Let us assume you know the city name starts at position 28 and it is the last word on the original string, so basically you just want to make sure you return everything from position 28 to the end. You also know that the city name cannot be longer than say 100 characters so you could do:
SUBSTRING ( OriginalString, 28, 100 )
What will this return when the OriginalString is 'My preferred city in US is New York'? Will this return an error since the 'length' we have specified goes outside the boundaries of the OriginalString? No, it will not return an error. If the “start + length” exceeds the length of the OriginalString than the SUBSTRING function will return everything from the start position to the end of the OriginalString.
However, even though this would work, is not satisfying. It just does not feel right to pass an argument that we know it will be out of range. So, how do we fix that? How about this:
SUBSTRING ( OriginalString, 28, LEN ( OriginalString ) - 28 + 1 )

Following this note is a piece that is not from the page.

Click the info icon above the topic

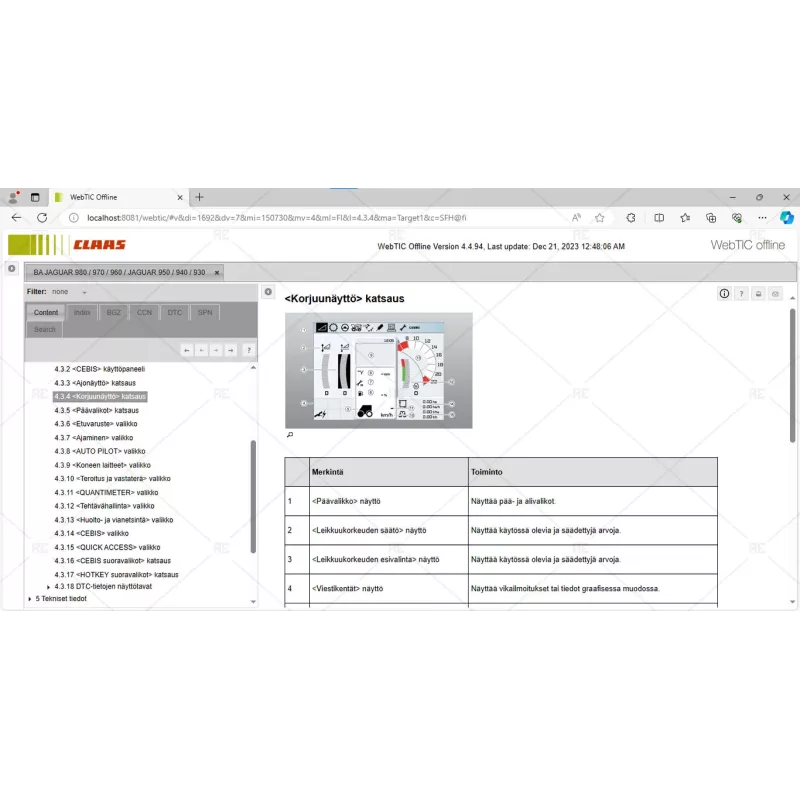(x=724, y=293)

Let’s review this: as you can see we are using LEN ( OriginalString ) - 28 + 1 to specify the length argument of the Substring function. What does that expression do? It calculates the exact length of the city name (assuming the city name is everything from position 28 to the end of the OriginalString). LEN is a T-SQL function that will return the length of the argument we pass to it, in this case the length of the OriginalString. So if the OriginalString is 'My preferred city in US is New York' then LEN(OriginalString) will return the value 35. Knowing that the city name starts in position 28 we now know that the name of the city in this case would be exactly (35 - 28 + 1) = 8 characters long. So, the SUBSTRING expression above would be the equivalent of writing SUBSTRING ( OriginalString, 28, 8), but we have parametrized it so that it works for any city name regardless of its length.
Now, let us make this slightly more interesting. Assume your original string contains the city name but it is somewhere in the middle of the OriginalString and you need to extract it. You review the data and notice that the city name is always preceded by the string 'city of ' and is always followed by ' has'. How can we pull out the city name? How about this:
SELECT SUBSTRING ( @OriginalString, CHARINDEX ( 'city of', @OriginalString ) + 8, CHARINDEX ( ' has', @OriginalString, CHARINDEX ('city of', @OriginalString ) ) - ( CHARINDEX ( 'city of', @OriginalString ) + 8 ) )

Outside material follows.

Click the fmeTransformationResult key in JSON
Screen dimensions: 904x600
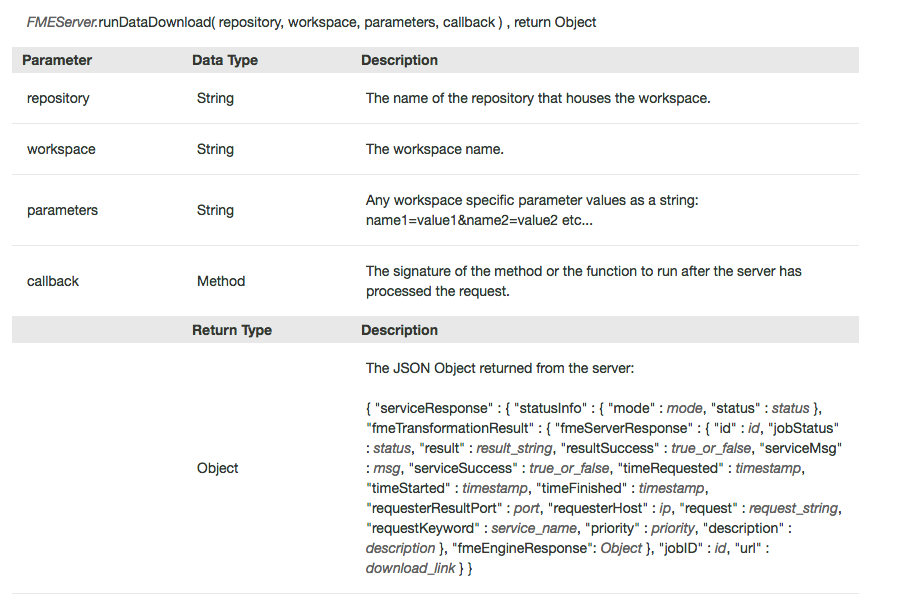(450, 428)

This may seem convoluted, but it is very simple:
- The CHARINDEX ( 'city of', @OriginalString ) will return the starting position of the string 'city of'' and since we can count that ‘city of’ contains 7 characters and is followed by a space before the city name appears then we know that the starting position for the city name is CHARINDEX ( 'city of', @OriginalString ) + 8
- The other expression is calculating the length of the city name. Now, we know that the city name is followed by ‘ has’ however, if we use CHARINDEX ( ' has', @OriginalString) that will return the starting position of the very first ‘ has’ in the original string (there may be more than one ‘ has’ in the original string) and that is now what we want. We want the starting position of the ‘ has’ immediately after the city name, hence, we say find the starting position of ' has' but don’t look at the whole OriginalString, start looking after the 'city of'.